En España hay 1.644.073 personas con una situación de dependencia reconocida y uno de cada cinco españoles de 50 años o más se encarga de cuidar a estas personas de forma particular y no profesional, siendo mujeres la mayoría.
Esta realidad tiene un impacto directo en su bienestar. Según estudios, más del ochenta por ciento de los cuidadores informales presenta síntomas de ansiedad, mientras que el sesenta y cinco, muestra síntomas depresivos.

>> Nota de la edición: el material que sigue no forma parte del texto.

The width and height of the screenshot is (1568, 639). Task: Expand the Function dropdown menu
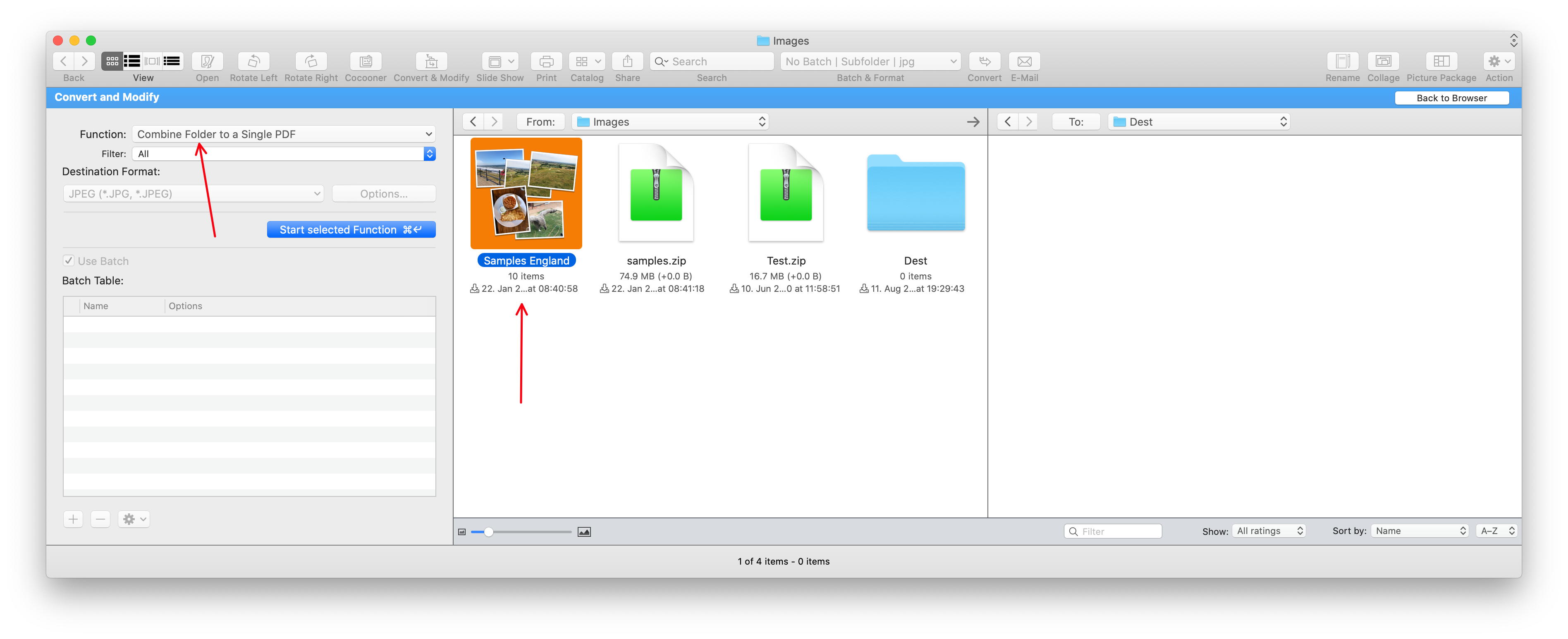[x=427, y=134]
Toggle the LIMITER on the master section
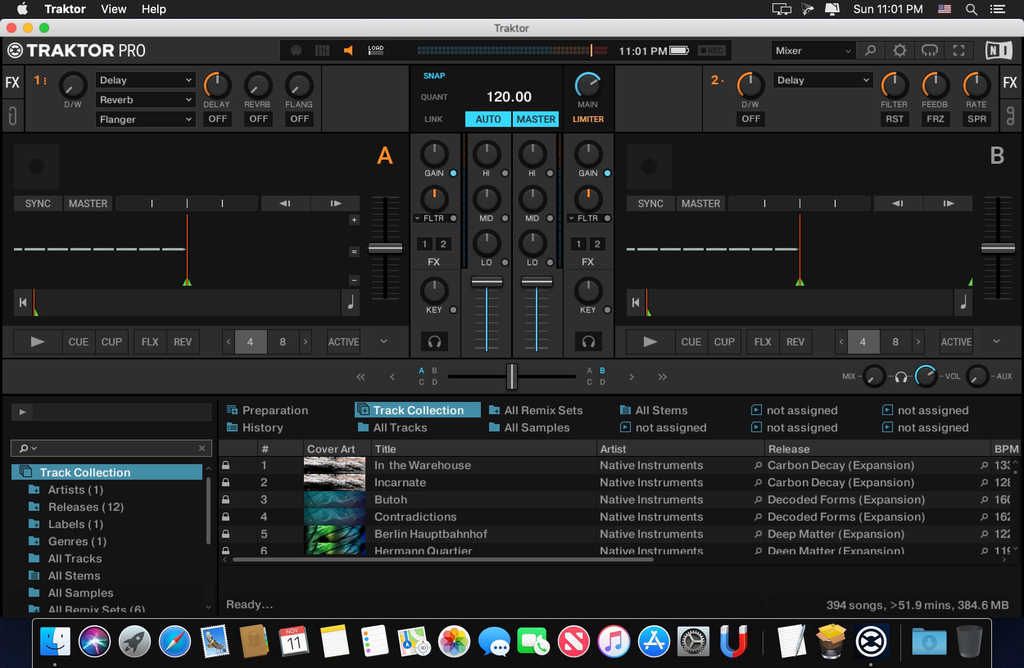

Esta sobrecarga se ve agravada por factores como la dedicación prolongada, el aislamiento social, la falta de apoyo o la dificultad para compatibilizar el cuidado con la vida laboral y personal. Lo cual deriva en fatiga persistente, alteraciones del sueño, irritabilidad o angustia.
En este sentido, se hace necesaria una mayor atención a este colectivo, cuidar también implica cuidarse. Es fundamental identificar de forma precoz los signos de sobrecarga y actuar cuanto antes ofreciendo opciones que mejoren el bienestar emocional del cuidador/a, tanto desde el ámbito sanitario como social.
Cierre
Un relato descarnado, duro, pero a la vez, conmovedor, cruel, pero esperanzador. Está hecho con una cámara que cuando puede, sabe ir libre, una cinta sutil que no se regodea en la desolación, porque en todo momento se atisba una luz salvadora y de esperanza.
Es una película que estoy seguro suscitará el interés de tantas personas como hay que tienen a su cargo algún paciente crónico en casa, con alzhéimer, con movilidad reducida, retraso mental y, en fin, que precisan de una atención personalizada.